Claquettes-chaussettes, mocassins poilus, nouvelles expressions ou étranges locutions, les tendances ont parfois leurs raisons que la rationalité ou que l’esthétique peinent à expliquer. «Le Temps» inaugure un nouveau rendez-vous: deux fois par mois, notre journaliste reviendra sur une tendance qui l’interpelle.

Chronique précédente: Comment l’iconique sac Ikea est devenu un objet de luxe

TikTok. Des vidéos de 3 à 15 secondes dans lesquelles de jeunes adolescents se mettent en scène sur du play-back, dansent, et se lancent des défis. Un concept simple, le même que celui de l’application Musical.ly rachetée par TikTok en 2017 pour plus d’un milliard de dollars. Grâce à cette fusion, le réseau social, propriété du groupe chinois ByteDance, caracolait en tête des applications les plus téléchargées sur l’App Store début 2018, selon une étude du cabinet Sensor Tower, passant même devant les géants Facebook, Instagram et Snapchat.

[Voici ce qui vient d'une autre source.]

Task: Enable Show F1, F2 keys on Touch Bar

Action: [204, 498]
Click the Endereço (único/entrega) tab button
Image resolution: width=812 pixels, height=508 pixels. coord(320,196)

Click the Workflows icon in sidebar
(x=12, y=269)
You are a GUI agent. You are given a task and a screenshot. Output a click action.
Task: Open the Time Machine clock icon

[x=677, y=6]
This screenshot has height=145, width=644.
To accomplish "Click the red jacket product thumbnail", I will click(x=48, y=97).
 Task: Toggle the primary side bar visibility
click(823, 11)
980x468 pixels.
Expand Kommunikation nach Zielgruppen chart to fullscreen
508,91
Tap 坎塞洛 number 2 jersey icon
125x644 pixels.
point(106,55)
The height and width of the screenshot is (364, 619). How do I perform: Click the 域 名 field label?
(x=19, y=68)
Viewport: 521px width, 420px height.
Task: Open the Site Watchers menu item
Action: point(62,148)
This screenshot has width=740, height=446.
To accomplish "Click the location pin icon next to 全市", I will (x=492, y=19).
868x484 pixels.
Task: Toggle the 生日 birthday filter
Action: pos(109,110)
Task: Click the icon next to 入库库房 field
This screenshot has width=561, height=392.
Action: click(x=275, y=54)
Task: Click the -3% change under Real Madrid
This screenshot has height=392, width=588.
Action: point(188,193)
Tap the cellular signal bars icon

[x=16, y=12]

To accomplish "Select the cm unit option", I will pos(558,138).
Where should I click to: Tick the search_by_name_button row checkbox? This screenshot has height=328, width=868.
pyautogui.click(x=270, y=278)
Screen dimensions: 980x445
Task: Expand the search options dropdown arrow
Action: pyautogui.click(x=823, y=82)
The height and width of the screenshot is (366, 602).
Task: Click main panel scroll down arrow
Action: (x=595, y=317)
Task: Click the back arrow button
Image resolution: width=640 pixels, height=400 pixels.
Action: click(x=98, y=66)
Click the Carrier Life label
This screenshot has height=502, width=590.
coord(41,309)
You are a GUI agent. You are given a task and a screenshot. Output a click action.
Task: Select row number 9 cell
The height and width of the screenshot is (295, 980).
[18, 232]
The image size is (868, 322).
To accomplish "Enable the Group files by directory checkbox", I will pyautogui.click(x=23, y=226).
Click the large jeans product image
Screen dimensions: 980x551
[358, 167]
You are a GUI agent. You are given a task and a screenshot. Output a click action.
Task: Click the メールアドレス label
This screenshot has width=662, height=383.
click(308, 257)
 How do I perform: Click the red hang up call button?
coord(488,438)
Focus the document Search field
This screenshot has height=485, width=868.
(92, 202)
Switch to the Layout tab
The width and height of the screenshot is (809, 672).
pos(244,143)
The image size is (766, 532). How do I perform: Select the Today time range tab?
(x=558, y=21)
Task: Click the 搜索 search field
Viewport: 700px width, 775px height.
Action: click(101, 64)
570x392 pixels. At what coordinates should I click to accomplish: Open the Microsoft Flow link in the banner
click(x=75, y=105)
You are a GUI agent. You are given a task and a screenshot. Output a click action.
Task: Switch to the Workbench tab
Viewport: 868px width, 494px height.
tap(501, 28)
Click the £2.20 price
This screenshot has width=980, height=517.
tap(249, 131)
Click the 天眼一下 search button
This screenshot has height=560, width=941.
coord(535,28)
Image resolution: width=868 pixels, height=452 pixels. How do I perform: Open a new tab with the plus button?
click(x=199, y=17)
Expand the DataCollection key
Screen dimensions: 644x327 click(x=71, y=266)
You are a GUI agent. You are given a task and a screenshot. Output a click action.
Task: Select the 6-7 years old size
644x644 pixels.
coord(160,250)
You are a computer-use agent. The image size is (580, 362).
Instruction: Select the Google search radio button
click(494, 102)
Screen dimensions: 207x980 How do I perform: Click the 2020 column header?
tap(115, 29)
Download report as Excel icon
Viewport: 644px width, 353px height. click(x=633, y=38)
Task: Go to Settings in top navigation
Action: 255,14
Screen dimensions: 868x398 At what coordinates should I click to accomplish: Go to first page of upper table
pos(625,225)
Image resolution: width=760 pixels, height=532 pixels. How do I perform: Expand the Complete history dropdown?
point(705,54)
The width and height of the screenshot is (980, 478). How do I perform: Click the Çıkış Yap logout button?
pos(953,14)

Lire aussi:  Quand Musical.ly fait de toi une star

Si l’application séduit, c’est surtout parce qu’elle permet à ses utilisateurs de gagner rapidement en notoriété. De parfaits inconnus peuvent alors être propulsés au rang d’influenceurs grâce à une simple vidéo d’improvisation humoristique ou en filmant leur chat ou leur recette de cuisine.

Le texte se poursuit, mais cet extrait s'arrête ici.